#### [Directive a]
Please reproduce the rows verbatim, starting at the line that contains "Task: Open the 格式 text format tool" and continuing through the last of the rows, with both ends included. Leave the pictures out.

#### [Selected excerpt]

* start *

The authors pointed out that one problem with it is that it’s only half a rule. Many readers will be as surprised as I am to learn that there’s a longer version: “I before E except after C when the sound is EE”. Henry Fowler gave this addition in the first edition of Modern English Usage in 1926. He said the rule is useful, especially for words that derive from Latin capio, including receive, deceit and inconceivable. However, it’s useless, he noted, for personal names, to the chagrin of people named Keith and Sheila.

The addition gets rid of most of the exceptions, such as their, veil and sufficient, none of which have the ee sound that phoneticians write as /i:/. It fails on seize and on weird if you say it with a pure vowel sound and not the standard British English diphthong. It might also fail on neither and either, since conformity depends on whether you say the first vowel as /i:/ or /aI/ (the first form is mainly American, the second mainly British; in American spelling guides, the words are labelled as exceptions to the rule).

You might instead add a different qualification, as seems to have been common in American schools at one time, “or when the sound is A, as in neighbour and weigh” (eight and beige are among a dozen others that could be cited). Some writers have tried to add “or when the C is said like sh”, though most of the cases caught by it are also trapped by the ee rule (ancient, deficient).

* end *

#### [Records for this task]
* start *

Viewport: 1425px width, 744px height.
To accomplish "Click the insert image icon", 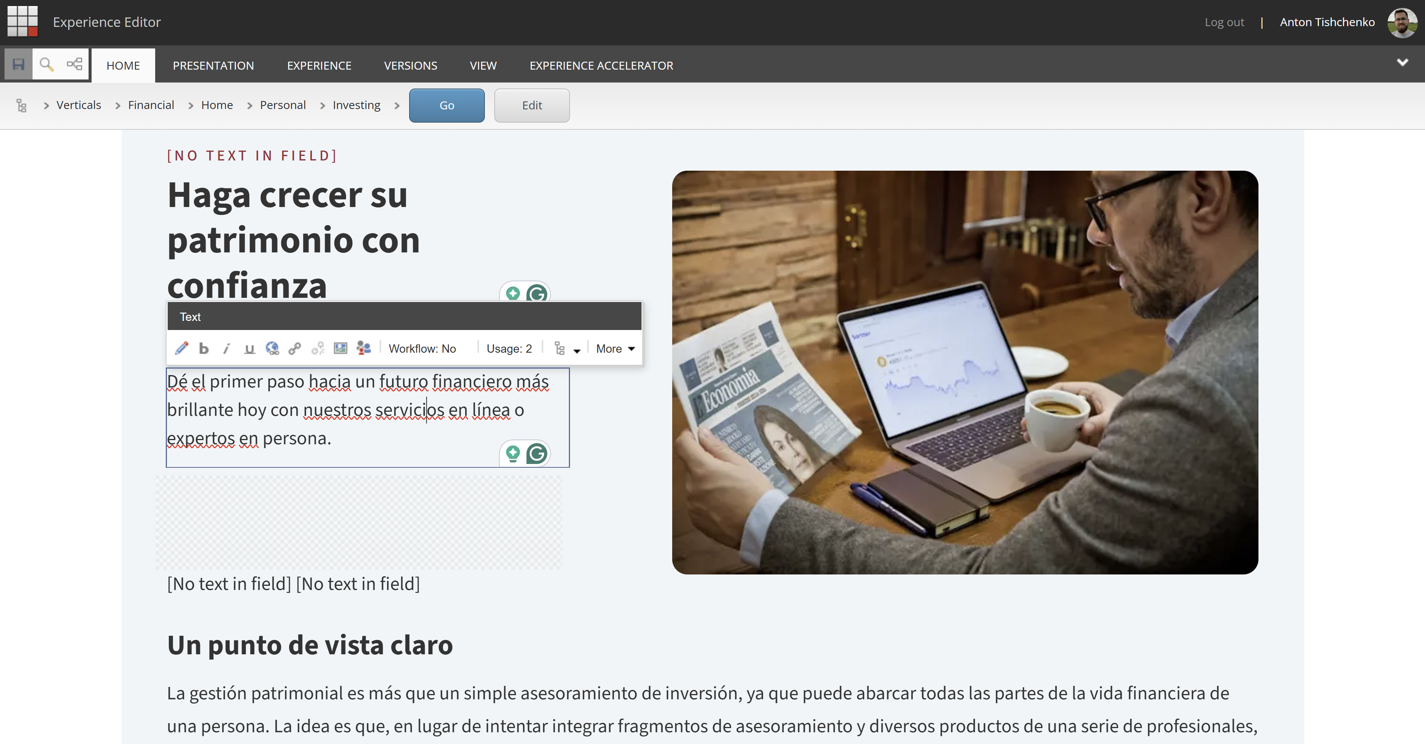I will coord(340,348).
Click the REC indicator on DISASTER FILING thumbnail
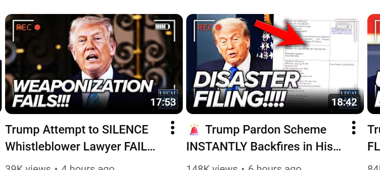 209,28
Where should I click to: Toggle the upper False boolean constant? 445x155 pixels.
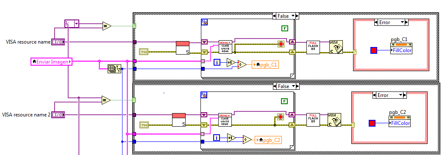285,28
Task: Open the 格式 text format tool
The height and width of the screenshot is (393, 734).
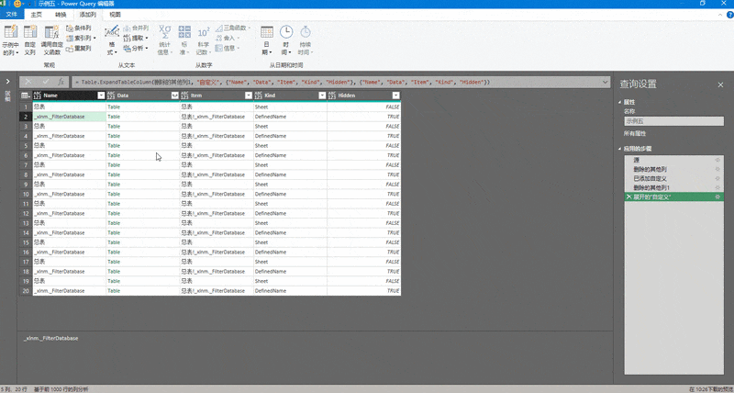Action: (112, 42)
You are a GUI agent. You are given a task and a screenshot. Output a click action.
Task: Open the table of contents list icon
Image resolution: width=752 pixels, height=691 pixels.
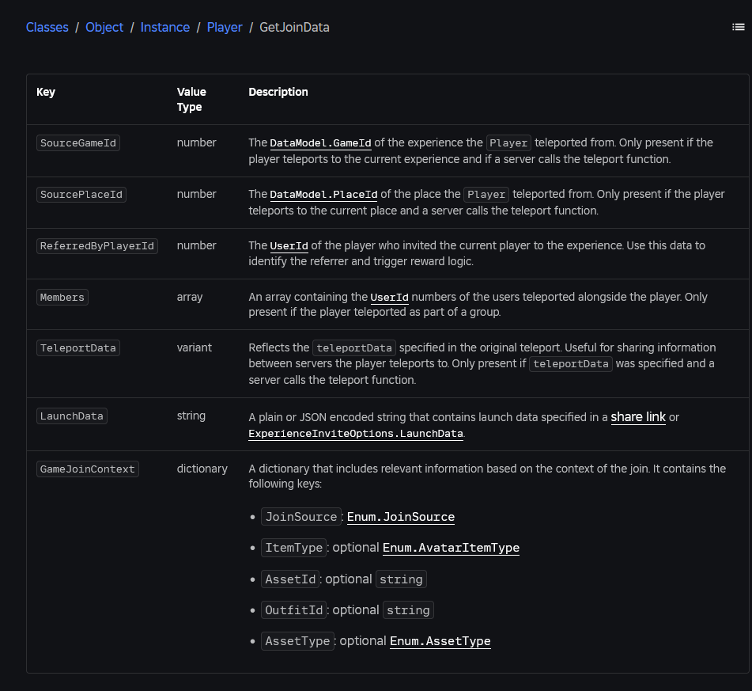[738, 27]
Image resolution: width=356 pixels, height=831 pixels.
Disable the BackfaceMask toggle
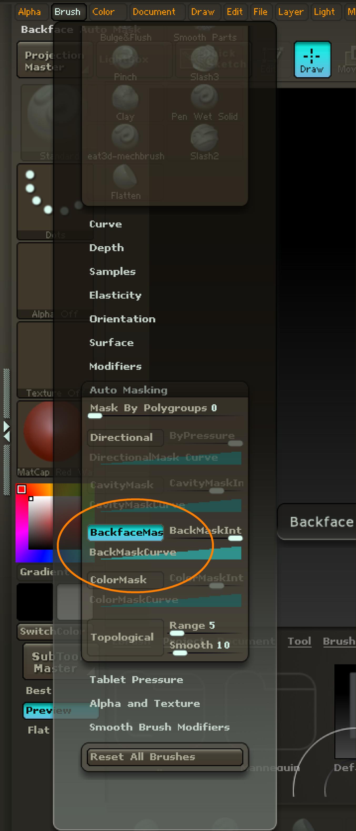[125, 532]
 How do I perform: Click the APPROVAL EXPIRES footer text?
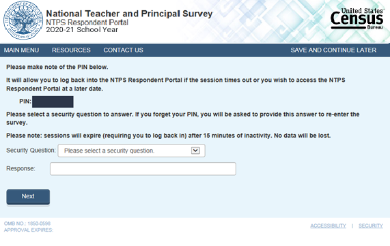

* end *

#### [Directive b]
Rewrite the paragraph of the spelling-rule excerpt that begins "You might instead add a different qualification" as a short list that keeps its main facts.

#### [Correct response a]
Task: Open the 格式 text format tool
The height and width of the screenshot is (393, 734).
Action: (112, 42)
You are a GUI agent. You are given a task and a screenshot. Output a click action.
Task: Open the table of contents list icon
Image resolution: width=752 pixels, height=691 pixels.
[738, 27]
Image resolution: width=356 pixels, height=831 pixels.
Disable the BackfaceMask toggle
[125, 532]
 How do I perform: Click the APPROVAL EXPIRES footer text?

#### [Correct response b]
- Another qualification, apparently once common in American schools, adds "or when the sound is A," as in weigh. Eight, beige and about a dozen other words also fit it.
- Some writers add "or when the C is said like sh," but the ee rule already covers most of the words it catches, such as ancient and deficient.